Seditious libel had long been a concept under Common Law, and was used by the courts to punish anything deemed to be tending towards insurrection against the established order. Seditious libel and blasphemous libel were considered to be interchangeable descriptions of an offence which could be committed against the king, his government or the established church. It was a charge used against the poet Leigh Hunt as late as 1812 in retaliation for his rude comments about the Prince of Wales, calling him fat, oily and like a whale. And yet the existence of a law against seditious libel did not prevent Gillray, the doyen of satirists, from portraying the king and his family in the most disparaging and critical manner. Showing an image of the queen as a hideous old hag with bare breasts and with her hand covering the groin of the (naked) William Pitt, Sin Death and the Devil implied that the wife of the monarch was having a sexual relationship with the prime minister. Yet no charges were brought against Gillray for this most scurrilous of prints.
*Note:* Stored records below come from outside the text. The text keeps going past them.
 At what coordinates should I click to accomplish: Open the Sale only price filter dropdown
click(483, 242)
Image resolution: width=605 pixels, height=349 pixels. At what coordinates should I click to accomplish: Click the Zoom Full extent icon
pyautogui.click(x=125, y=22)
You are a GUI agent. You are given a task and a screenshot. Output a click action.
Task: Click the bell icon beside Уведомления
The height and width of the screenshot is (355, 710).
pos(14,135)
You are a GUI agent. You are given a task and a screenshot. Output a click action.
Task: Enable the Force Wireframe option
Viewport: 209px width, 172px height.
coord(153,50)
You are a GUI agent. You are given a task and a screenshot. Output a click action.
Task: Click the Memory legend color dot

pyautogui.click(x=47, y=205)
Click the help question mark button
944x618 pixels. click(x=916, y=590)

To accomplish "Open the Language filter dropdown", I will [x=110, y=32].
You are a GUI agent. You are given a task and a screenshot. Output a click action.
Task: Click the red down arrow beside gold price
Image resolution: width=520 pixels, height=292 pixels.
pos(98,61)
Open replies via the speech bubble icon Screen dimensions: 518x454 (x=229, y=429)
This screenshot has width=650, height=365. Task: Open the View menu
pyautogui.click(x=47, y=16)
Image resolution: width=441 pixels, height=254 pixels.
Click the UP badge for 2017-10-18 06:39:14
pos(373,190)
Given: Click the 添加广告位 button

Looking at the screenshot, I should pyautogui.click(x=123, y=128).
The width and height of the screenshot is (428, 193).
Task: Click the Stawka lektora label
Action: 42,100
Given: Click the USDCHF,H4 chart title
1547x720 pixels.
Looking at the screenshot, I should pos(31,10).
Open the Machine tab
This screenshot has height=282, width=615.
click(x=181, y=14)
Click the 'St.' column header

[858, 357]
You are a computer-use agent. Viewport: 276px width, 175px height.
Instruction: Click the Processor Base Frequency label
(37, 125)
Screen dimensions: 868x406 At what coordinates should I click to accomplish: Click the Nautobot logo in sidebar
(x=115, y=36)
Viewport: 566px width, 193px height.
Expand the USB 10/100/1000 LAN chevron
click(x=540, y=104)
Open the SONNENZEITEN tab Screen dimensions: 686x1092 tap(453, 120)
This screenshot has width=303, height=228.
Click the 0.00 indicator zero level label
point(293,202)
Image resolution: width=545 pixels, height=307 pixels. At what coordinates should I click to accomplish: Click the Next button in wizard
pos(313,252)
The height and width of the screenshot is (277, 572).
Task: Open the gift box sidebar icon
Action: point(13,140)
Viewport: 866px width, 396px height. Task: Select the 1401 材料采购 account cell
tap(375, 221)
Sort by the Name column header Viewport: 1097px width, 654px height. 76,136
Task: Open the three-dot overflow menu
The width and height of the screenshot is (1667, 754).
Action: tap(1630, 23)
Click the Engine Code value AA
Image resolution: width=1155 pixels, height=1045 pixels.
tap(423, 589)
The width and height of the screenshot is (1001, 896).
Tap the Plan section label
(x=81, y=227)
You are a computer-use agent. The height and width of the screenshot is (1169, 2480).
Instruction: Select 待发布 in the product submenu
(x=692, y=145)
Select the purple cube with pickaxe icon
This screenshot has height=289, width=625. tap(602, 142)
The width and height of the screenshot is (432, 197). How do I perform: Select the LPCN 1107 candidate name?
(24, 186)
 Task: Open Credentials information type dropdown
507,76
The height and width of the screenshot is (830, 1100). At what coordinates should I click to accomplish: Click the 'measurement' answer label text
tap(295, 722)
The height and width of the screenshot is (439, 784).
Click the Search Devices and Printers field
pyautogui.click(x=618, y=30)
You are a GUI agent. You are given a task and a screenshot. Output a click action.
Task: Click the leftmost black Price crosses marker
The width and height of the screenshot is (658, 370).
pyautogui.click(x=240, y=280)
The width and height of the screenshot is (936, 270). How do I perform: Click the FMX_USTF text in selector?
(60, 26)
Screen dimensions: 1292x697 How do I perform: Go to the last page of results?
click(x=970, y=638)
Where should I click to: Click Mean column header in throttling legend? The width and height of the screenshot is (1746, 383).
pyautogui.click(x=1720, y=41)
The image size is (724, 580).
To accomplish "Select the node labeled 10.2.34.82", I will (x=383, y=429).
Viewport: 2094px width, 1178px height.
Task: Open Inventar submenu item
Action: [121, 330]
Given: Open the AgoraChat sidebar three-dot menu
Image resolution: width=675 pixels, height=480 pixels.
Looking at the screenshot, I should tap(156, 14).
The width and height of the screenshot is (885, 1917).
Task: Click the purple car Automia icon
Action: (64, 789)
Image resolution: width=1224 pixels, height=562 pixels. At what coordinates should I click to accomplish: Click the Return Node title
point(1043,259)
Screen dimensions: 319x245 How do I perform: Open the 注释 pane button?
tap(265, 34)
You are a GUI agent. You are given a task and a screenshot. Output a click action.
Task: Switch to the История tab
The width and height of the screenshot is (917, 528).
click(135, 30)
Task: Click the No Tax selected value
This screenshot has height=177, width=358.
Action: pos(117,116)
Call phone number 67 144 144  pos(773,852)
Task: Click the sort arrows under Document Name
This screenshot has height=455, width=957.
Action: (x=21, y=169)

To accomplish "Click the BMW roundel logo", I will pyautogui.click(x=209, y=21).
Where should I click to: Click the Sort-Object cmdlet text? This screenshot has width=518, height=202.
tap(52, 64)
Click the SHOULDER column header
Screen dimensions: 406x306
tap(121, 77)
It is easy to forget how nervous the House of Hanover must have felt throughout the eighteenth century. Not only did it have the example of regicide as a reminder from the previous century, but it also had to face the very real threat of a Jacobite Revolution, not just in 1715 and 1745, but with the general undercurrent of feeling against the nations rulers. How much more those royal nerves must have suffered when, towards the end of the century, the French Revolution showed the fragility with which the royal head rested upon royal shoulders.

Throughout the century there were moves to reduce the powers of both the monarchy and its government and allow greater individual freedom. Conversely, it led to men like the radical John Wilkes, editor of the influential publication North Briton, and a fervent supporter of the rights of the individual. He championed the reporting of parliamentary proceedings, and in 1776 introduced the first ever bill for parliamentary reform.

Nowhere was the debate about freedom more apparent than in the battle between the commercial interests of the landed gentry (and in particular, plantation owners) and the rights of the oppressed the slaves whose rights were promoted by influential Quakers. However, it wasnt just a fight about the rights and wrongs of slavery; it was also about the much wider question of what freedom meant, what freedom of expression amounted to, what freedom to live out your life according to your personal beliefs and standards really involved. It was never a gradual path, and along the way there were attempts to impose greater controls; the growth of groups such as the Society for the Reformation of Manners being one example, the trial of John Wilkes for seditious libel another. Later, in 1792 and 1793, sedition trials were brought against a group of individuals calling for parliamentary reform, and two years later thirty men were charged with high treason in an attempt by the government to destroy the British radical movement. When the trials collapsed the government was forced to pass two gagging acts (the Seditious Meetings Act and the Treasonable Practices Act, both in 1795). But while these great ideals of freedom were being passionately debated, the man-in-the-street just got on with living his life. Perhaps John Wilkes got it right when he sagely observed in his Essay on Woman (a bawdy parody of Popes Essay on Man ), life can little more supply/Than just a few good fucks and then we die.